Start of Excerpted records
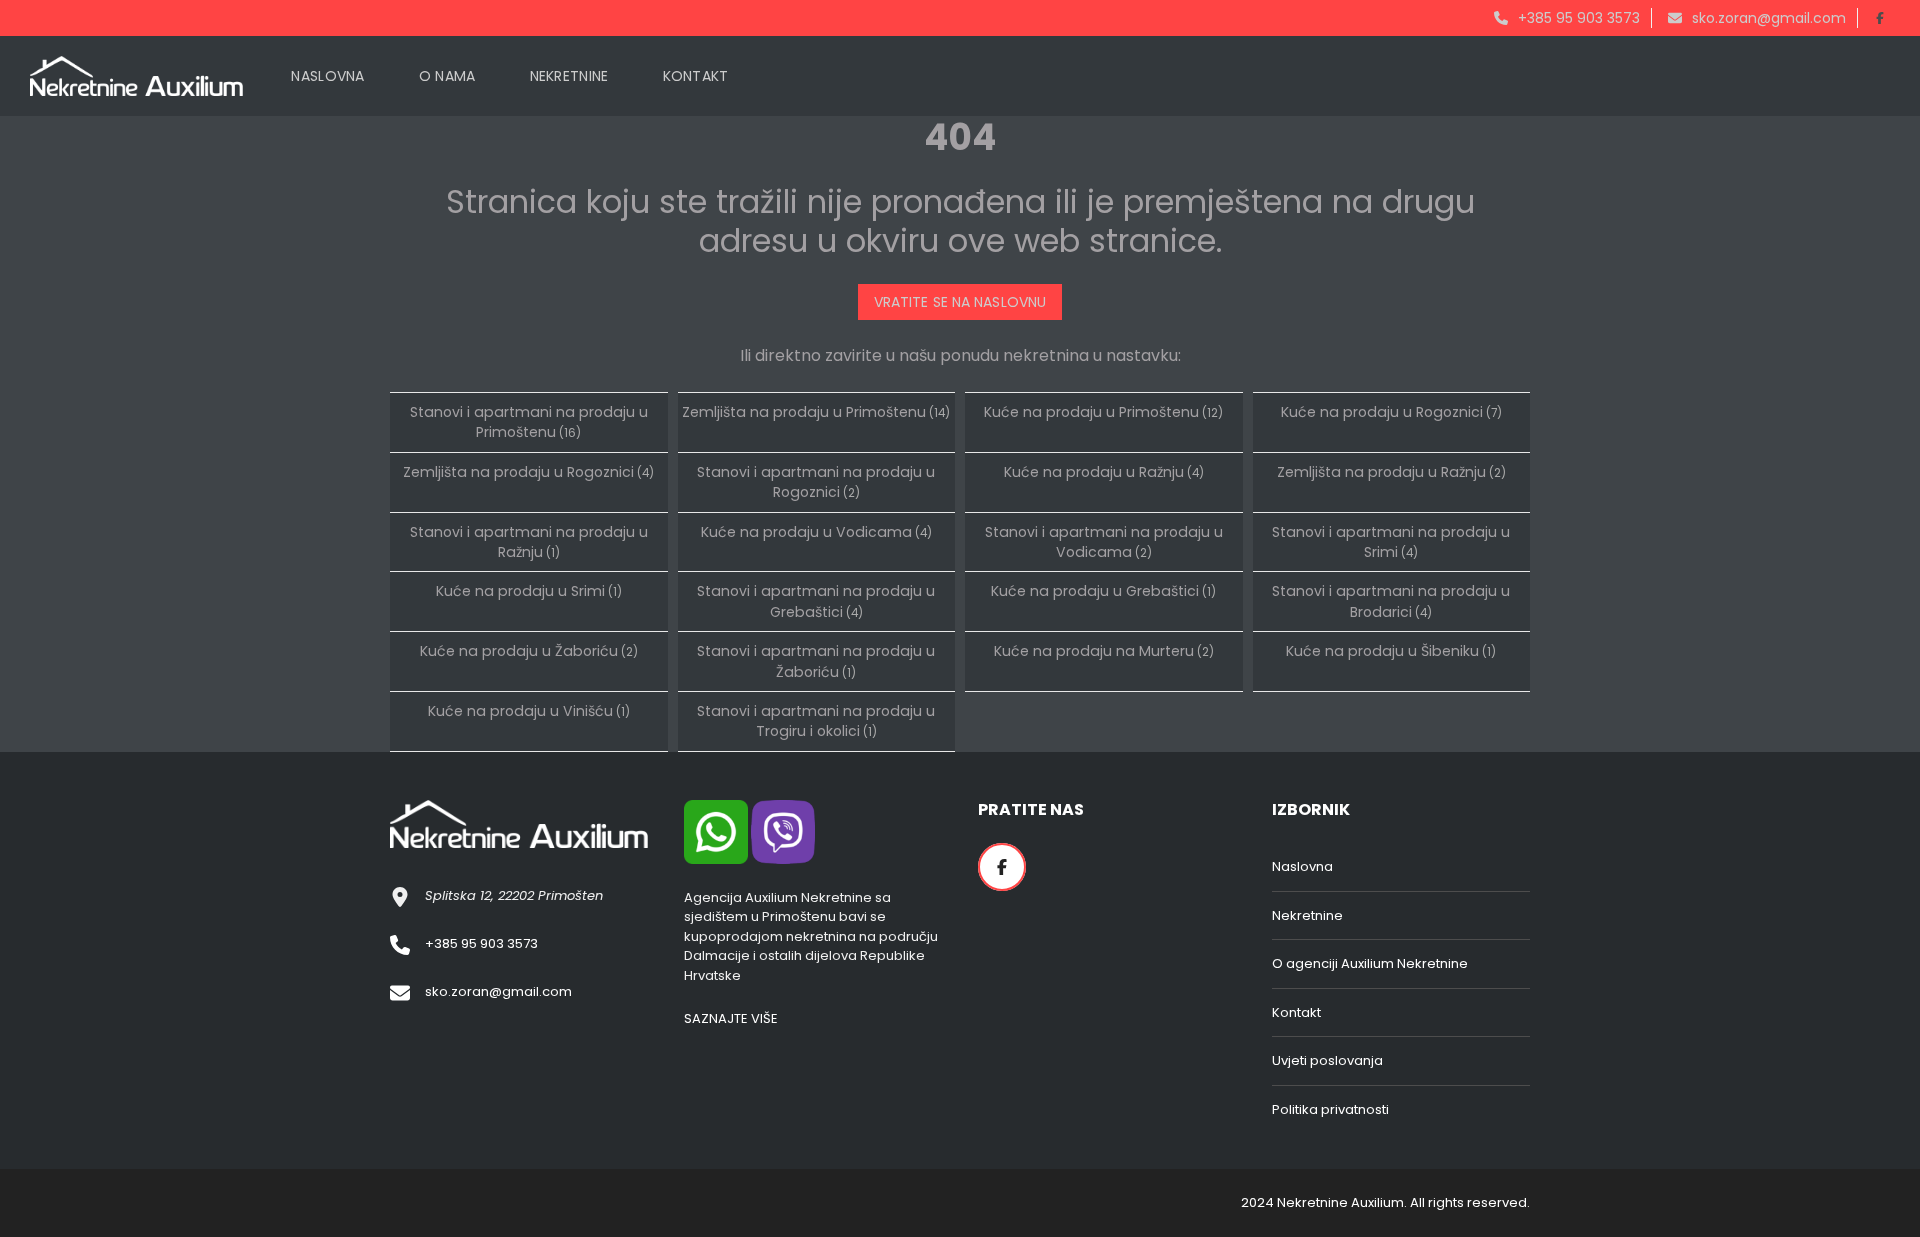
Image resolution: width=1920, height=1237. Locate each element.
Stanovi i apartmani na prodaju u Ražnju (529, 542)
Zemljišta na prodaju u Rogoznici (528, 472)
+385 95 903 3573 (1577, 18)
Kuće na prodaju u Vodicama (816, 532)
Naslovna (1302, 866)
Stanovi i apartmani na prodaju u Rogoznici (816, 482)
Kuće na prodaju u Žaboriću (529, 651)
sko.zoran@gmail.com (1767, 18)
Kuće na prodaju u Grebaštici (1103, 591)
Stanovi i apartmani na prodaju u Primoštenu (529, 422)
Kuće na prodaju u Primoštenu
End of Excerpted records
Whatever pictures the entries contain, omit them, and write the rest out exactly.

Image resolution: width=1920, height=1237. Locate each element.
Stanovi i apartmani na prodaju u Ražnju (529, 542)
Zemljišta na prodaju u Rogoznici (528, 472)
+385 95 903 3573 (1577, 18)
Kuće na prodaju u Vodicama (816, 532)
Naslovna (1302, 866)
Stanovi i apartmani na prodaju u Rogoznici (816, 482)
Kuće na prodaju u Žaboriću (529, 651)
sko.zoran@gmail.com (1767, 18)
Kuće na prodaju u Grebaštici (1103, 591)
Stanovi i apartmani na prodaju u Primoštenu (529, 422)
Kuće na prodaju u Primoštenu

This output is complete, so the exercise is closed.